Extract provided:
Community College Students – Stay On Course to a Bachelor's Degree!
"I'd like to get my bachelor's degree, but I didn't take the right classes in high school to get into the university."

"Can I go beyond community college if I dropped out of high school?"

"I know my job prospects would be better with a bachelor's degree. I'm just not sure what to do next."

"Will I qualify for financial aid if I go to the university?"
Nebraska Community College students who want to continue their education can take advantage of a new University of Nebraska program, "On Course," to gain guaranteed admission to the university upon completion of their associate's degree. Even if you did not complete high school or earn a GED, a bachelor's degree, advanced degree or professional school is well within your reach—with On Course. Talk to your advisor today about getting on the right path.

Your education doesn't have to end with community college. Join the University of Nebraska's On Course program and you will be assured of admission to any NU undergraduate campus—UNL, UNO or UNK—when you complete the program requirements at your community college. Your advisor will help you choose the right classes and work with you to ensure your credits transfer toward a bachelor's degree at the University of Nebraska.

Activities:
**a.** According to the On Course page, which University of Nebraska campuses are On Course students assured of admission to?
**b.** From the On Course page, extract everything from "Your education doesn't" down to "University of Nebraska.".
The records that follow were drawn from a separate source.

Collected data entries:
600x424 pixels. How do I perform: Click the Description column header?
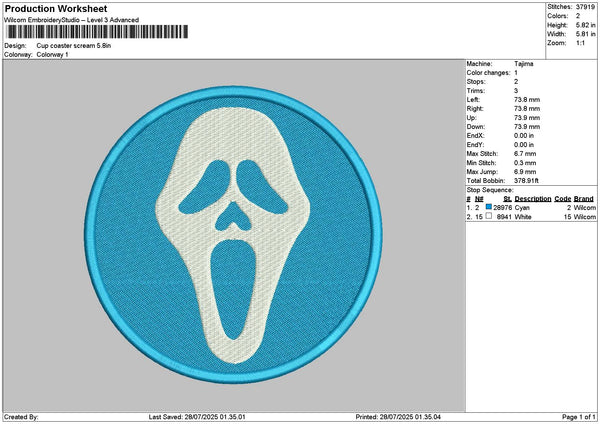point(532,198)
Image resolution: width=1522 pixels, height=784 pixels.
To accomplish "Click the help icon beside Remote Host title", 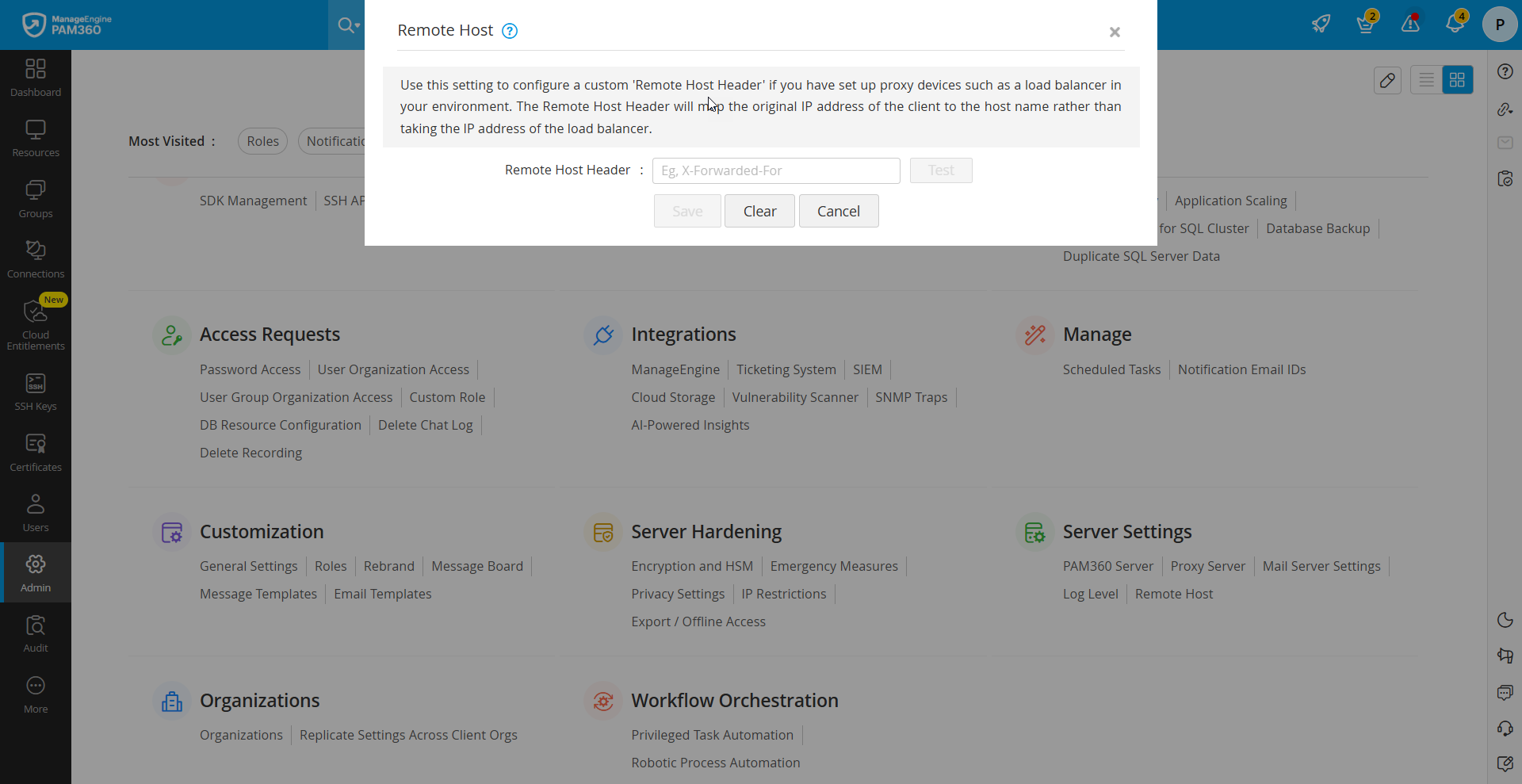I will coord(510,31).
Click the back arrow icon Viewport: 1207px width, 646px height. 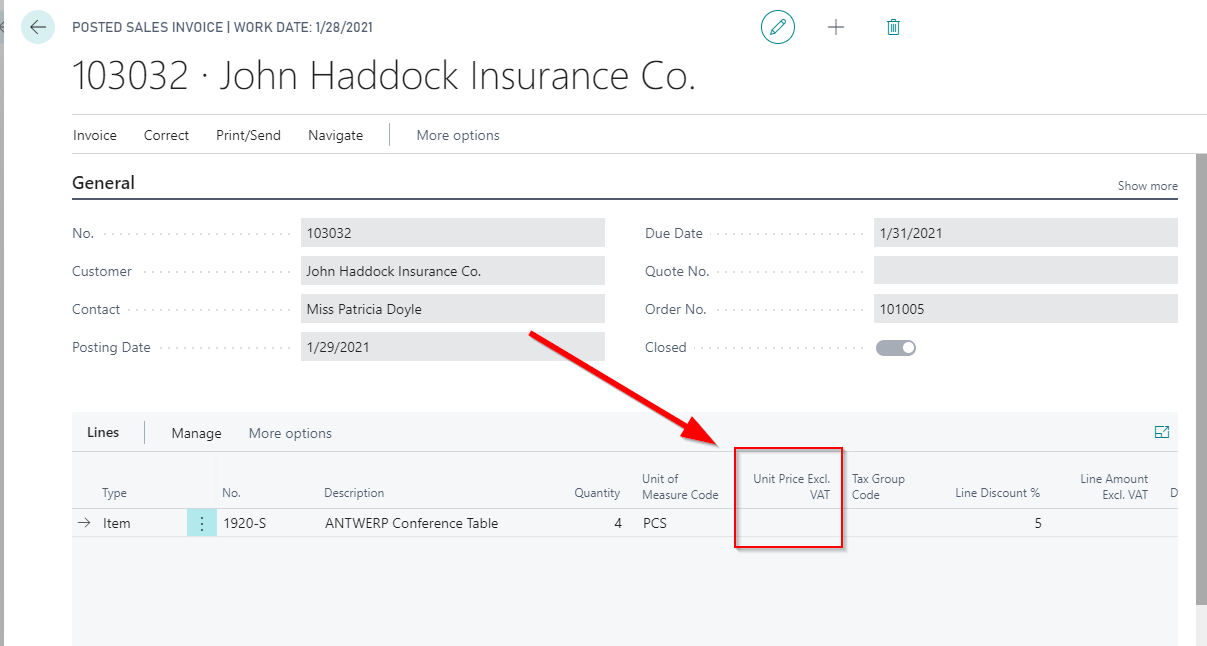click(37, 27)
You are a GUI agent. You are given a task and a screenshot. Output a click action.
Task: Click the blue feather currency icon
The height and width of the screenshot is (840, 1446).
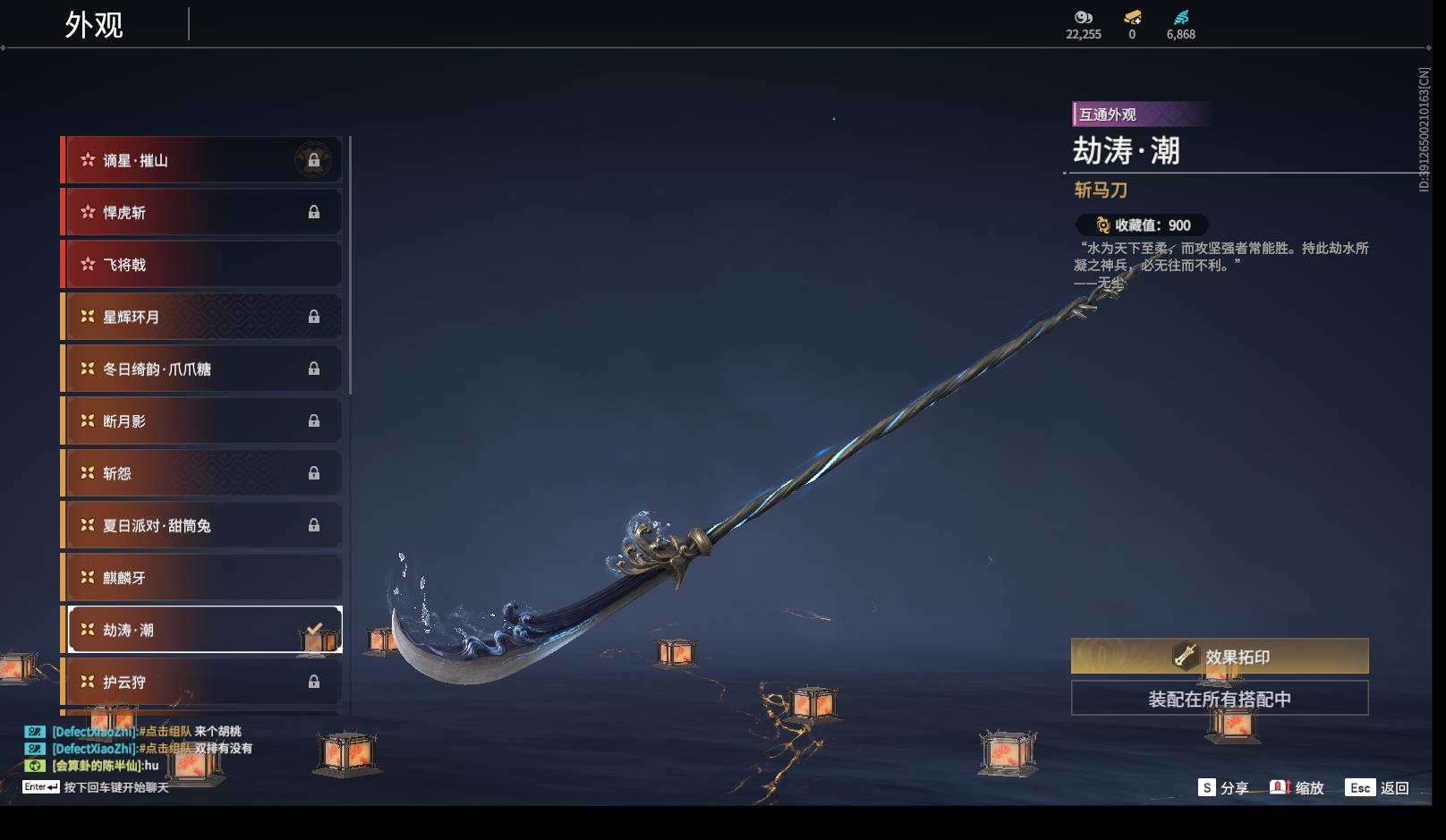(1181, 17)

Activity answers:
**a.** Any NU undergraduate campus: UNL, UNO or UNK.

**b.**
Your education doesn't have to end with community college. Join the University of Nebraska's On Course program and you will be assured of admission to any NU undergraduate campus—UNL, UNO or UNK—when you complete the program requirements at your community college. Your advisor will help you choose the right classes and work with you to ensure your credits transfer toward a bachelor's degree at the University of Nebraska.